*EXTRACT TO READ*
++++++
SECURITIES AND EXCHANGE COMMISSION

Washington, D.C. 20549

_______________________________

 

FORM 8-K

 

Current Report Pursuant to Section 13 or 15(d) of

the Securities Act of 1934

_______________________________

 

Date of Report (Date of earliest event reported): June 2, 2014

 

GARMIN LTD.

(Exact name of registrant as specified in its charter)

 

 

Switzerland 0-31983 98-0229227
(State or other jurisdiction (Commission (I.R.S. Employer
of incorporation) File Number) Identification No.)

 

Mühlentalstrasse 2

8200 Schaffhausen

Switzerland

(Address of principal executive offices)

 

Registrant’s telephone number, including area code: +41 52 630 1600

 

(Former name or former address, if changed since last report)

 

Check the appropriate box below if the Form 8-K filing is intended to simultaneously satisfy the filing obligation of the registrant under any of the following provisions (see General Instruction A.2. below):

 

o Written communications pursuant to Rule 425 under the Securities Act (17 CFR 230.425)
++++++
*DATA PROVIDED*
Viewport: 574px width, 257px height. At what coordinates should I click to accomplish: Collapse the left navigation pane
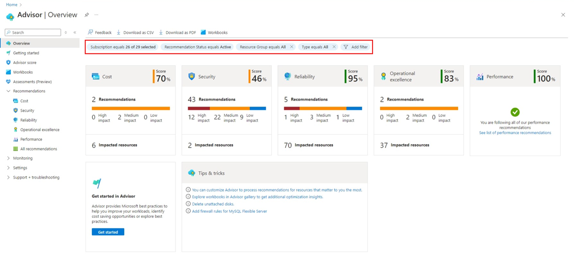(75, 32)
++++++
*STATED TASK*
Please continue the Garmin Form 8-K cover page above, starting right after its last checkbox line.

*REPLY*
 

o Soliciting material pursuant to Rule 14a-12 under the Exchange Act (17 CFR 240.14a-12)

 

o Pre-commencement communications pursuant to Rule 14d-2(b) under the Exchange Act (17 CFR 240.14d-2(b))

 

o Pre-commencement communications pursuant to Rule 13e-4(c) under the Exchange Act (17 CFR 240.13e-4(c))

  

 

 

 
 

 

Item 5.02. Departure of Directors or Certain Officers; Election of Directors; Appointment of Certain Officers; Compensatory Arrangements of Certain Officers

 

(c)      On June 2, 2014, Garmin Ltd. (the “Company”) announced that Doug Boessen, age 52, has joined the Company and will serve as chief financial officer and treasurer beginning July 31, 2014.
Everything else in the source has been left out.